Tes yeux sont si profonds qu’en me penchant pour boire
J’ai vu tous les soleils y venir se mirer
S’y jeter à mourir tous les désespérés
Tes yeux sont si profonds que j’y perds la mémoire
Puis j’ai compris qu’an nom de son engagement politique, il a fermé les yeux, contrairement à d’autres, sur les détournements criminels de son idéal, en Pologne, en Tchécoslovaquie, en Russie, en particulier; et cela jusqu’à la fin de sa vie. Je me suis senti trahi…

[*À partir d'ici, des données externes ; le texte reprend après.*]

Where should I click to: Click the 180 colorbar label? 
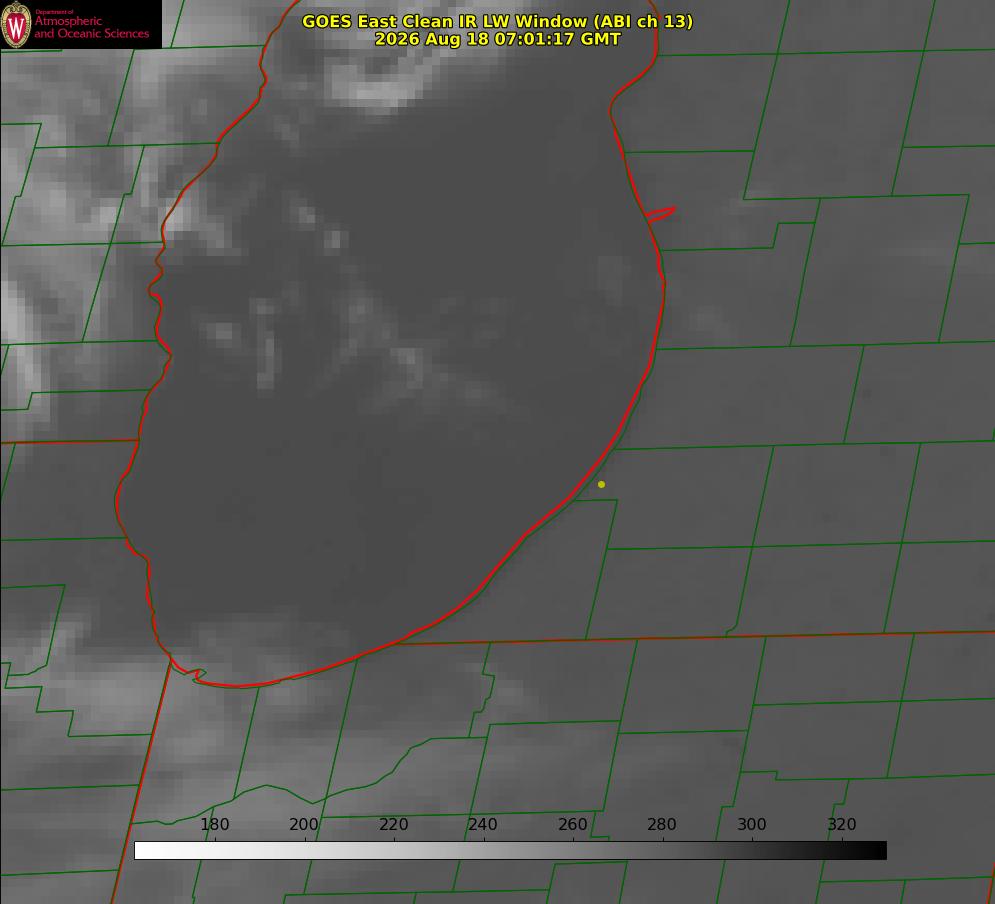[x=214, y=824]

Aujourd’hui, libre à vous de le mettre au pilori et de ne pas lire ses poèmes.
Pour moi, ils sont dans ma bibliothèque entre Ibn ‘Arabi et l’Arétin, et je le relis souvent avant de m’endormir.

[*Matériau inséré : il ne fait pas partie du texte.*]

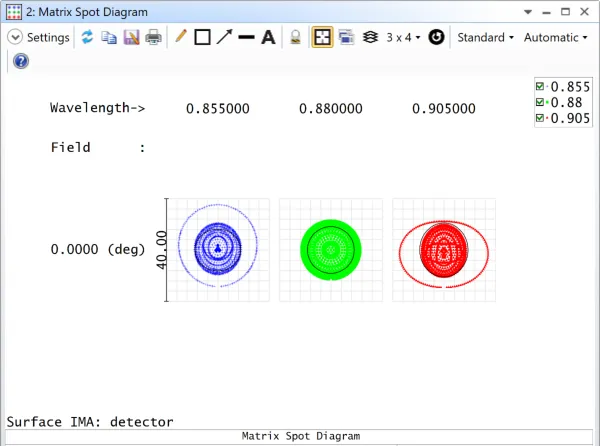The width and height of the screenshot is (600, 446).
Task: Click the blue help question mark icon
Action: pyautogui.click(x=20, y=61)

Je reconnais par ailleurs qu’il y a des hommes que je n’apprécie pas du tout et dont j’ai eu du mal à lire les livres, par exemple Louis Ferdinand Céline, homme exécrable, mais dont les œuvres sont rendus remarquables dans la bouche de Fabrice Luchini; et devrais-je être honteux d’avoir emmené mon fils l’écouter à Odyssud à l’âge de 15 ans.
Ou Paul Claudel, chrétien affiché qui fit interner sa sœur dans un asile psychiatrique et la laissa mourir de faim dans celui-ci, au prétexte qu’une femme ne devait pas mener la vie d’artiste, surtout avec un homme comme Rodin, qui fit se convertir un de nos grands poètes, Francis Jammes, et transforma « sa rosée du matin » en « eau bénite », comme disait Madame Anna de Noailles ; mais les « Clairières dans le ciel » de celui-ci ont aidé à s’endormir l’enfant de divorcé que j’étais, et je les dis sur scène avec mes amis musiciens. Je les savoure même.

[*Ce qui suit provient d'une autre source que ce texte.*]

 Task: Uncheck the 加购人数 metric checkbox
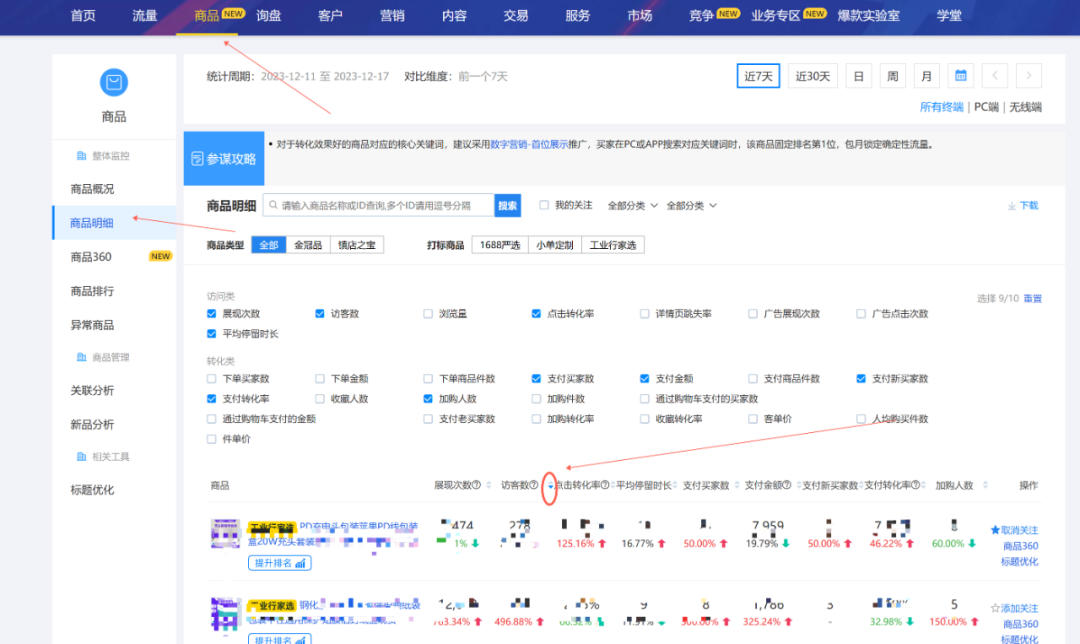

Chacun est libre dans notre démocratie si imparfaite et pourtant le meilleur système politique, où la liberté individuelle s’arrête quand elle empiète dur celle d’autrui. Libre à chacun d’aimer ou de ne pas aimer un livre, d’aller voir ou de ne pas aller voir un film.
« Distinguer l’homme de l’artiste a été une des grandes constantes du 20e siècle, au nom d’une indépendance de l’œuvre, de l’idée que peu importe l’artiste et sa moralité, ce qui vaut c’est l’œuvre. Ce qui répond du coup aussi à la liberté du spectateur qui va voir cette œuvre ou ne va pas la voir. » Fabienne Brugère (philosophe française spécialisée en esthétique et en philosophie de l’art, histoire de la philosophie moderne (XVIIIe siècle), philosophie morale et politique, études de philosophie anglo-américaine et théorie féministe).
On attribue à tort à Voltaire (1694-1778) cette citation, mais qui reflète parfaitement l’homme, sa pensée, sa vie et même son style : « Je ne suis pas d’accord avec ce que vous dites, mais je me battrai pour que vous ayez le droit de le dire. »
Comme l’a écrit René-Guy Cadou : « à chaque vie d’être vécue » : il est important que la face noire d’un artiste soit connue de tous mais aussi que chacun puisse aller voir un film, ou ne pas y aller, en toute connaissance de cause.